In brief: There’s always some inherent risk when you download mods for your games, but that risk usually comes in the form of potential save corruption or game-breaking bugs. However, for Cyberpunk 2077, an as-of-yet unfixed “external DLL” vulnerability is leaving mod-equipped players open to actual system security risks.
A Redditor named Romulus_Is_Here brought the gaming community’s attention to the vulnerability in question on Sunday, and CD Projekt Red confirmed the risks in a Twitter post today.
So, what exactly is going on? According to the Redditor, “external DLL files” required by Cyberpunk 2077 can be maliciously used to execute code and take remote control of a PC through the installation of a save game or mod.
As we said, this has already been confirmed by CD Projekt Red, as you can see in the embedded tweet below. The studio advises users to “refrain from using files from unknown sources” until an official fix can be issued.
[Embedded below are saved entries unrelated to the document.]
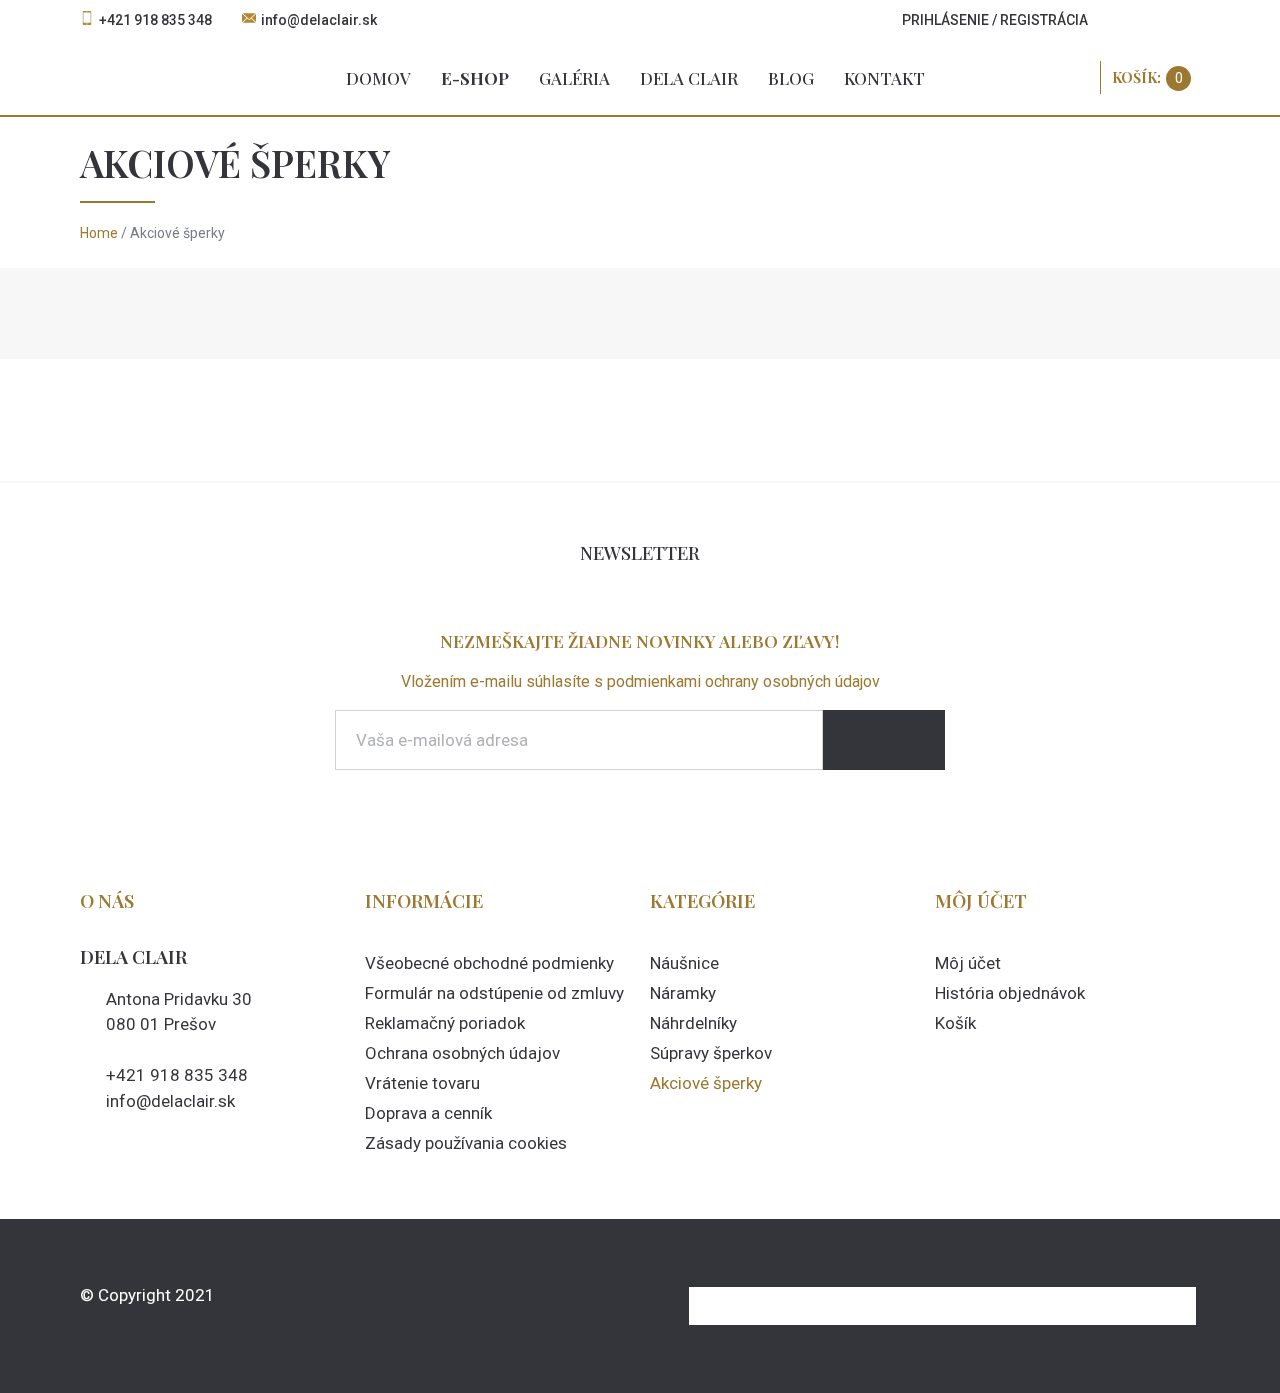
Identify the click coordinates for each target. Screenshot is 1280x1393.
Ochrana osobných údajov (462, 1053)
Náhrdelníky (693, 1023)
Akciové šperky (706, 1083)
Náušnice (684, 963)
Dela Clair (689, 78)
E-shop (475, 78)
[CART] (1151, 78)
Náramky (683, 993)
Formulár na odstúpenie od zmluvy (494, 993)
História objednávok (1010, 993)
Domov (378, 78)
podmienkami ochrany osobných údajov (743, 681)
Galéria (574, 78)
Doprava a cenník (428, 1113)
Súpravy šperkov (711, 1053)
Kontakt (884, 78)
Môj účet (968, 963)
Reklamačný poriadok (445, 1023)
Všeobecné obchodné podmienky (489, 963)
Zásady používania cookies (466, 1143)
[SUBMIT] (884, 740)
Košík (955, 1023)
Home (99, 233)
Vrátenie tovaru (422, 1083)
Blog (791, 78)
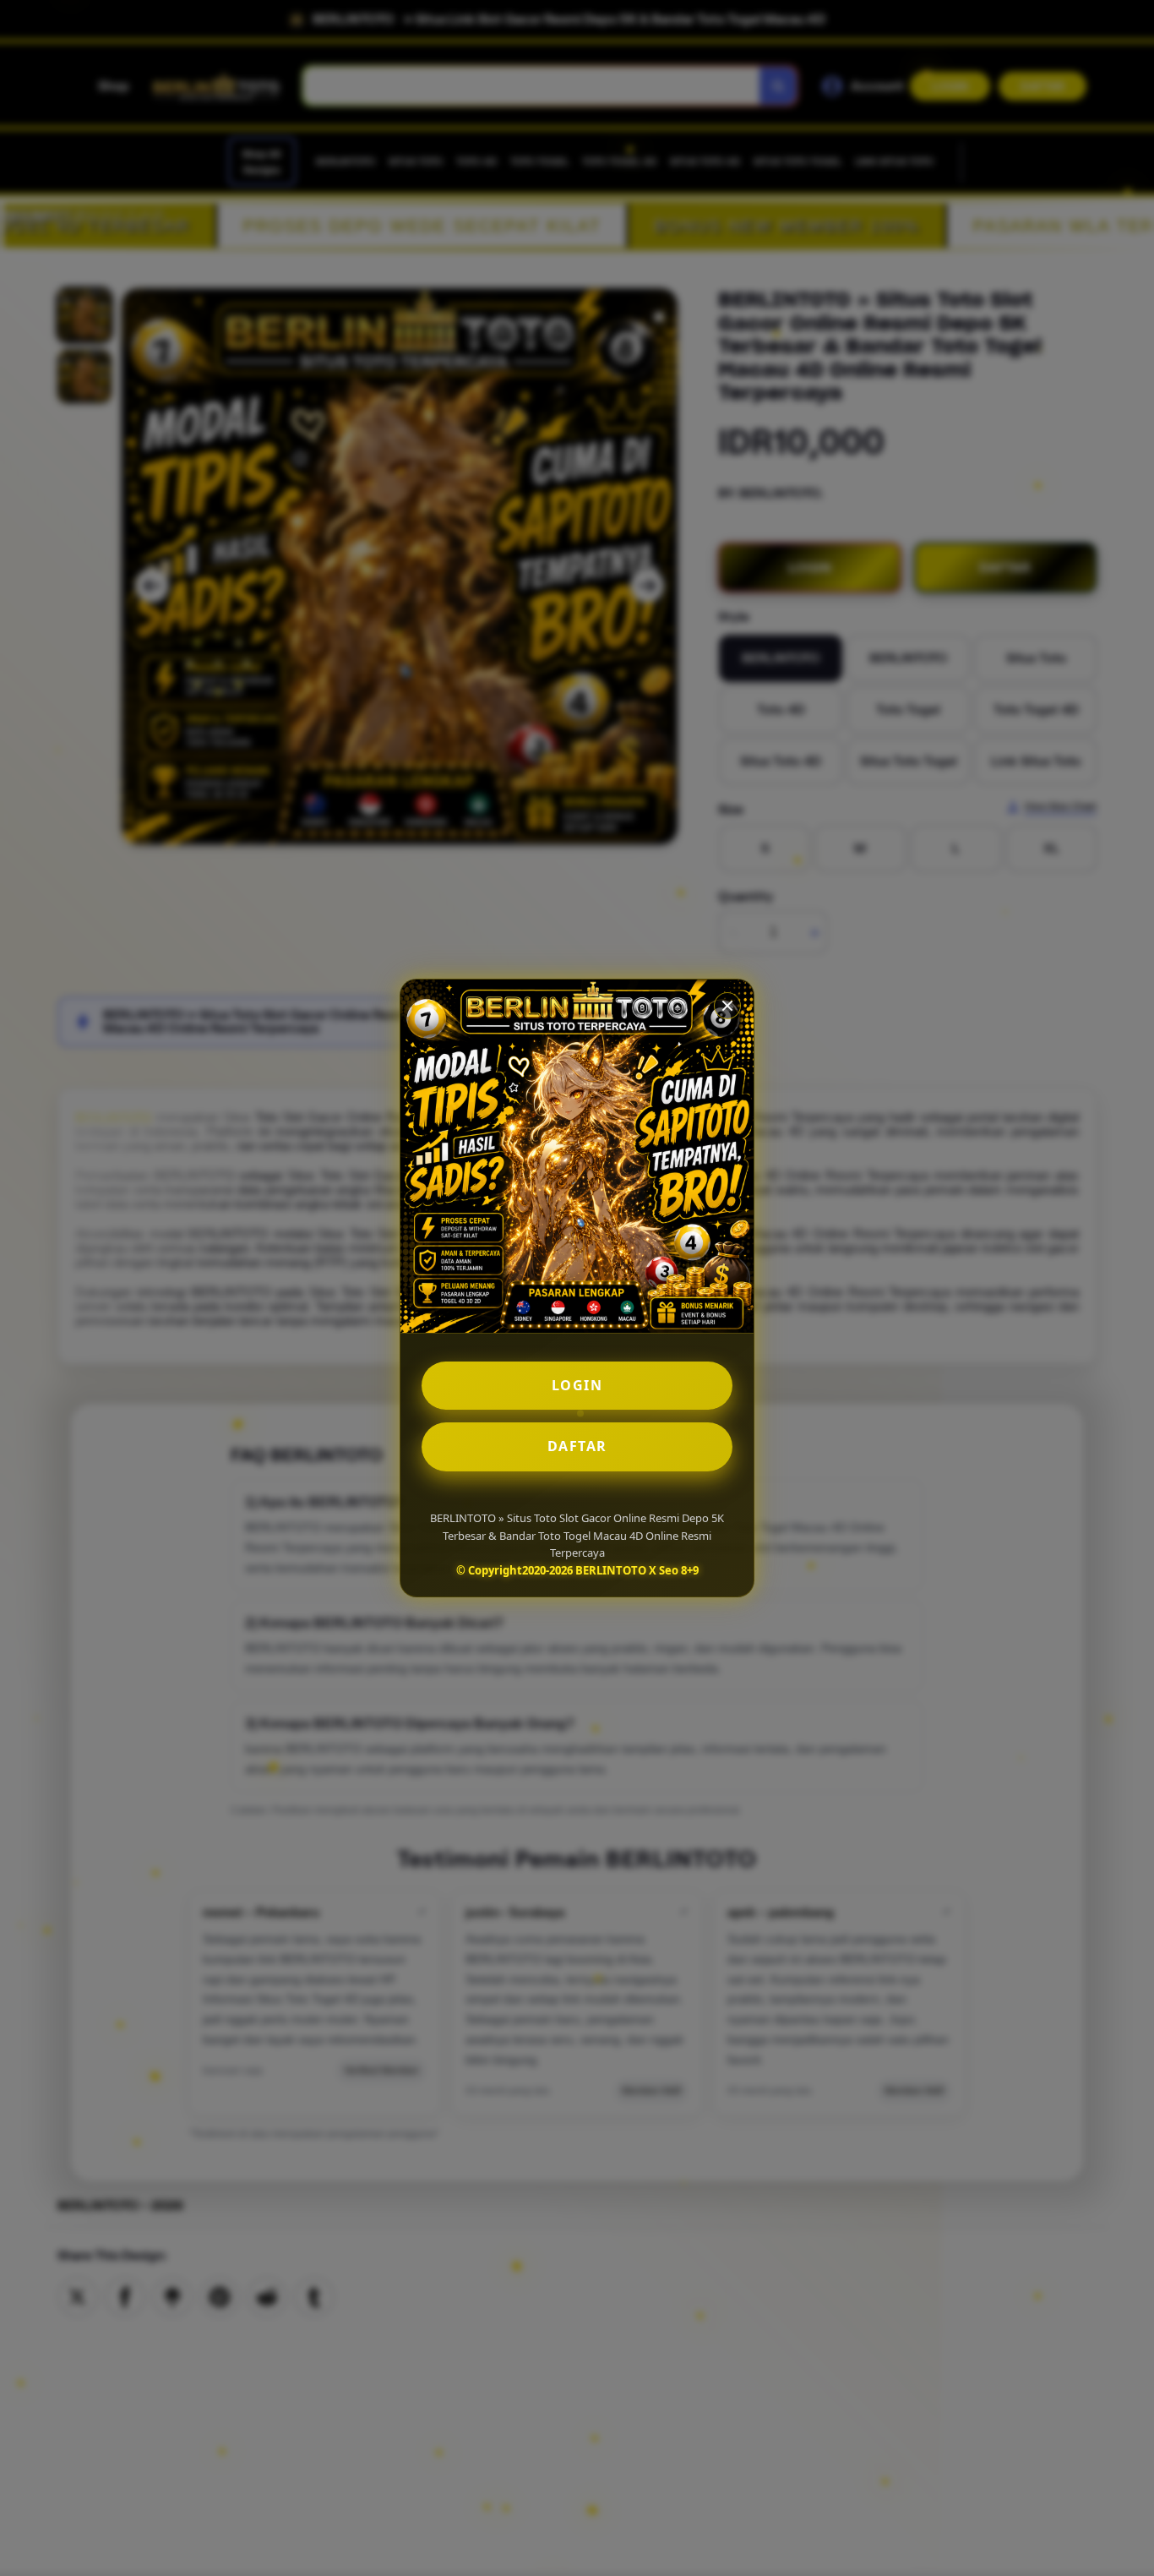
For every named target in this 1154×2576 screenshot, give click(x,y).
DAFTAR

If you plan to use @CyberpunkGame mods/custom saves on PC, use caution. We’ve been made aware of a vulnerability in external DLL files the game uses which can be used to execute code on PCs. Issue will be fixed ASAP. For now, please refrain from using files from unknown sources.
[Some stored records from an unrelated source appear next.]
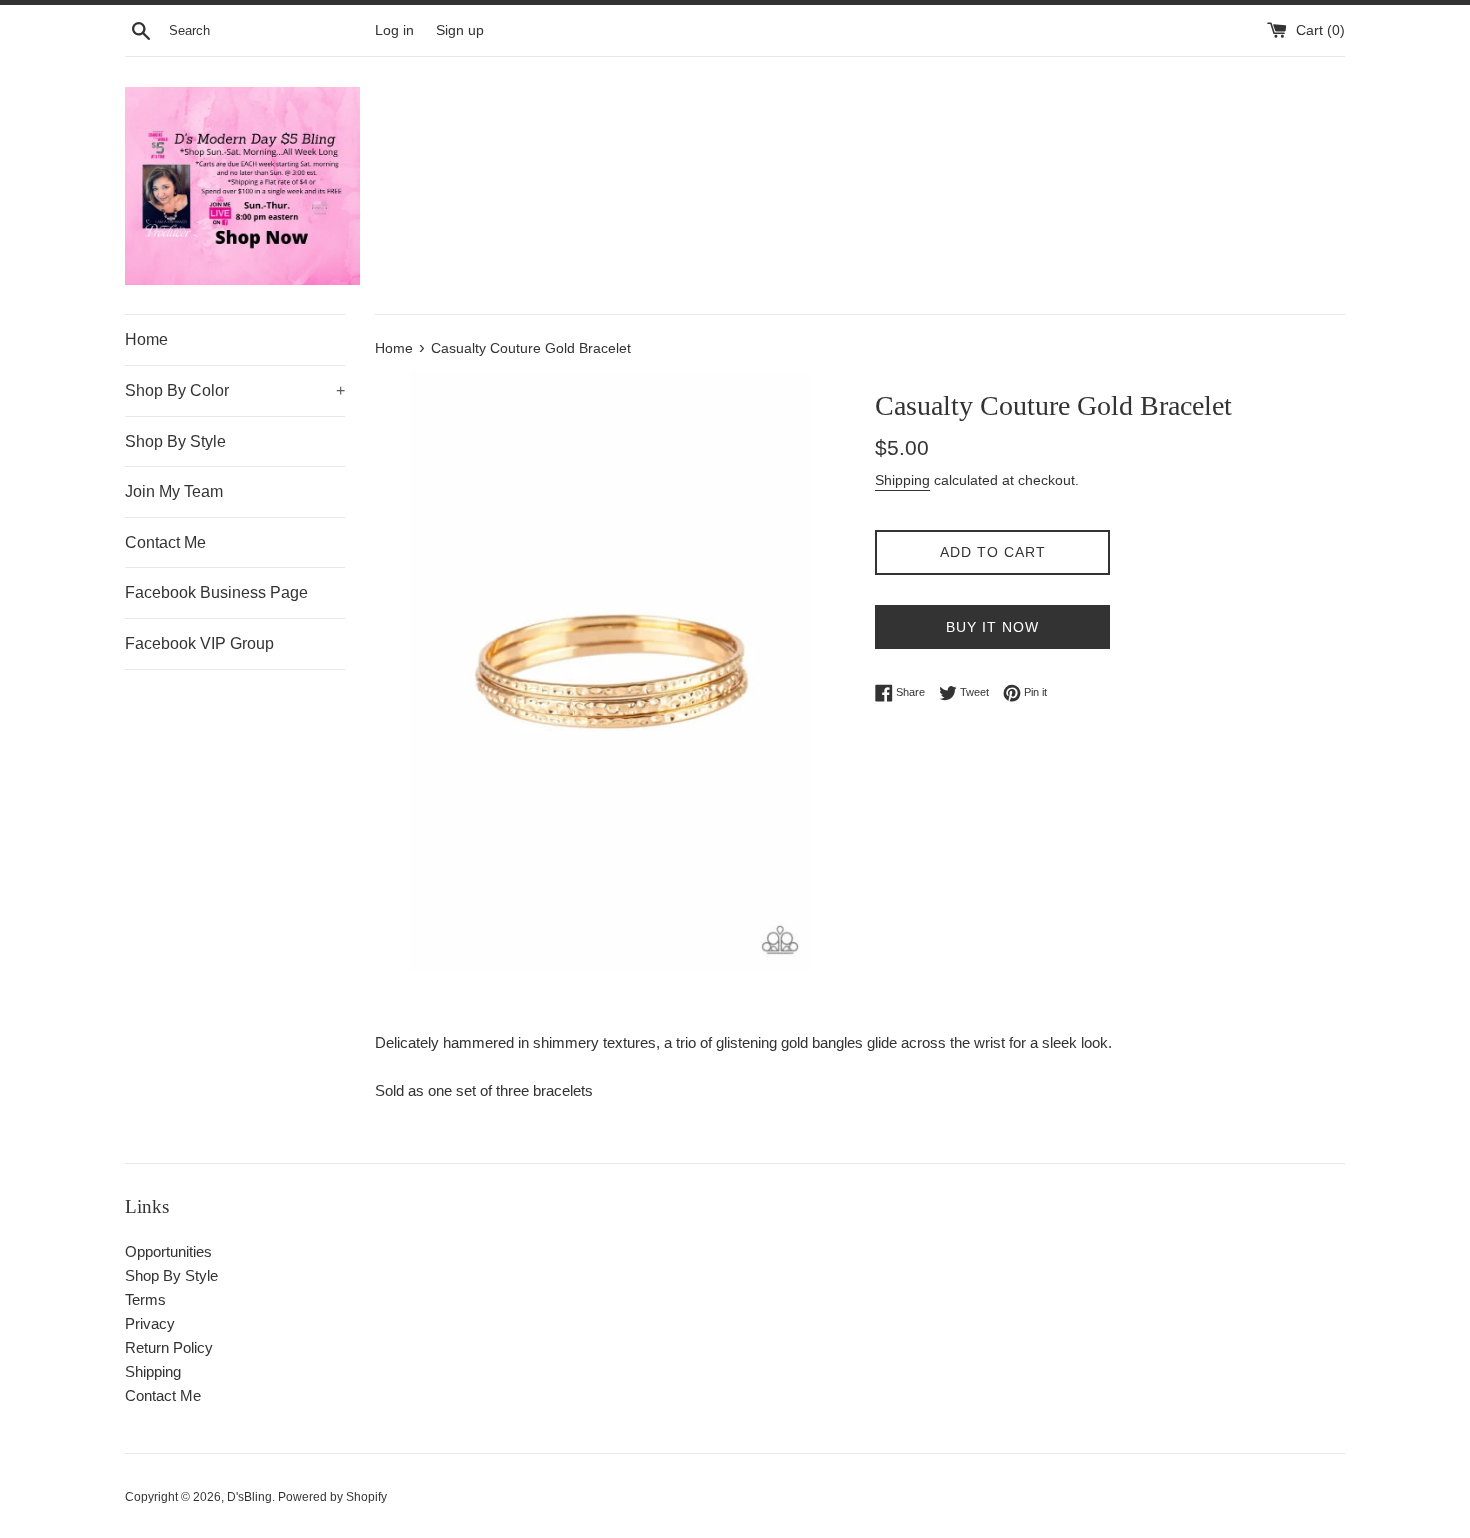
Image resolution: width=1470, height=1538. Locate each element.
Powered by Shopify (332, 1497)
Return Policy (169, 1347)
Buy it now (992, 627)
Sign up (460, 30)
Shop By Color (235, 390)
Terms (145, 1299)
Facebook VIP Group (199, 643)
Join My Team (174, 491)
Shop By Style (175, 441)
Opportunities (168, 1251)
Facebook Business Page (216, 592)
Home (146, 339)
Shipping (902, 480)
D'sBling (249, 1497)
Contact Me (165, 542)
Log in (394, 30)
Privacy (150, 1323)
— CD PROJEKT RED CS (@CDPRED_Support) February 2, 2021
CDPR says that fix is coming “ASAP,” but has not provided us with a specific timeline yet. If you’re an avid Cyberpunk 2077 player and mod user, we’d recommend playing the game unmodded for a while. Alternatively, you can download the latest version of Cyber Engine Tweaks, a well-known mod that supposedly includes a fix for this vulnerability (among other helpful improvements).
The mod’s source files are viewable on GitHub, so you can confirm for yourself that it doesn’t include any malicious code.
Hopefully, CDPR will be able to fix this problem sooner rather than later. Cyberpunk 2077’s modding scene is only going to get bigger over the coming months, and the last thing users should have to worry about is getting their machine hacked because they downloaded a seemingly-harmless save game.